Tenaga’s 1QFY22 core PATMI of RM1.2bn (+36.0% QoQ; -18.9% YoY) was within our expectation (23.2%) and consensus (25.1%). Management guided FY22 to sustain with an expected power demand growth of +1.7% YoY, in tandem with the recovery of Malaysia’s economy. Earnings will also remain sustainable under RP3 framework. However, we expect TNB’s cash flow to be affected in the near term due to the mismatch of ICPT recognition and approval timing. We maintain our BUY recommendation on Tenaga with a lower DCFE-derived TP: RM13.40 (from RM13.60), with its stable earnings and committed dividend payout policy.
Within expectation. Tenaga’s core earnings for 1QFY22 was RM1.2bn (+36.0% QoQ; -18.9% YoY). We deem the result within our expectation (23.2%) and consensus (25.1%). The group recognised EIs of -RM207.6m in 1QFY22, mainly on Prosperity Tax (-RM113.9m) and impairments for receivables and inventories.
Dividend. None.
QoQ. Core earnings improved by +36.0% QoQ to RM1.2bn mainly due to regulatory adjustments of RM286m and accelerated opex in previous quarter.
YoY. Core earnings declined by -18.9% YoY, mainly due to lower hydropower generation and lower Tenaga’s own power generation, as well as higher negative impact of MFRS16 by RM100m.

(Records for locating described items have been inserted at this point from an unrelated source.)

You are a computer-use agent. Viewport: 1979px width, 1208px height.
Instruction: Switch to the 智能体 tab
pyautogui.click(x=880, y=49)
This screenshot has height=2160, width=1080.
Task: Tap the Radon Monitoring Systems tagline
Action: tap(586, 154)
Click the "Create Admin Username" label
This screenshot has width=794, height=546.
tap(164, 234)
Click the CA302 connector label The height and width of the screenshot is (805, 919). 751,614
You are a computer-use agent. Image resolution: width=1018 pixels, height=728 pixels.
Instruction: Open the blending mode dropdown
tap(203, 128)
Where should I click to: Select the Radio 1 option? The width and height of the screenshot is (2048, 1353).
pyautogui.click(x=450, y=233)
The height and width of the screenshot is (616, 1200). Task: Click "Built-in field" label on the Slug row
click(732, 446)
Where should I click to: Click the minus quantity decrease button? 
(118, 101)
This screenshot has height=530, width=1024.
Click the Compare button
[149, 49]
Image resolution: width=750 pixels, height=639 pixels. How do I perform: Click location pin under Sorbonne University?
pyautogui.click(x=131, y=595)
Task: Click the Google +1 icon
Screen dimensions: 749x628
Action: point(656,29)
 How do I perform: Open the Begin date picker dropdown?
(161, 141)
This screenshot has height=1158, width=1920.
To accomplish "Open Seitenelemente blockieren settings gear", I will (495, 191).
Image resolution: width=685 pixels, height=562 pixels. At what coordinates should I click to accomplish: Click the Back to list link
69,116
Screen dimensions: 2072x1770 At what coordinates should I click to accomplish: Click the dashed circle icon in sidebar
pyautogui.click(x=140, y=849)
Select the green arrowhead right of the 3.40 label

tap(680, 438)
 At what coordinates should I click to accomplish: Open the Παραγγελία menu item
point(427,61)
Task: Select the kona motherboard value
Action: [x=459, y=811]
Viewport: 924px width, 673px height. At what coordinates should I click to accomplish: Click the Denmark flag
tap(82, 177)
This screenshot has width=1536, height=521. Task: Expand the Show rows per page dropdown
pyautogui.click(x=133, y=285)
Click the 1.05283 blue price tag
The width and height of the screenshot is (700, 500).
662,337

Outlook. Power demand growth remains healthy at +4.0% YoY (Peninsular) in 1QFY22 and management expects full year growth to achieve +1.7% YoY in tandem with the expected recovery of Malaysia’s economic activities (GDP forecasted +5.3% to +6.3%; HLIB: +5.5%). Management remains confident of earnings sustainability under RP3, despite the increasing global fuel prices. We note that Tenaga’s receivables has further ballooned to RM14.1bn in 1QFY22, from RM10.5bn in 4QFY21, mainly due to the time lag effect of approved fuel cost pass-through of only RM1.7bn in 1HFY22, as compared to RM4.5bn imbalance fuel cost pass-through recognised in 2HFY21. We expect cash flow to be dragged by the ongoing mismatch from fuel cost pass-through in the near term. Nevertheless, we expect the government to continue honouring the RP3-ICPT mechanism.
Forecast. Post updating our model, we adjusted earnings for FY22 by -2.6% and FY23 by -0.9%. Introduce FY24 earnings at RM5.7bn.
Maintain BUY, TP: RM13.40. We maintain BUY on Tenaga with adjusted DCFE derived TP: RM13.40 (from RM13.60), as the utility-co leverages on the economic recovery in 2022. The company is backed by stable earnings under RP3, with committed dividend payout policy.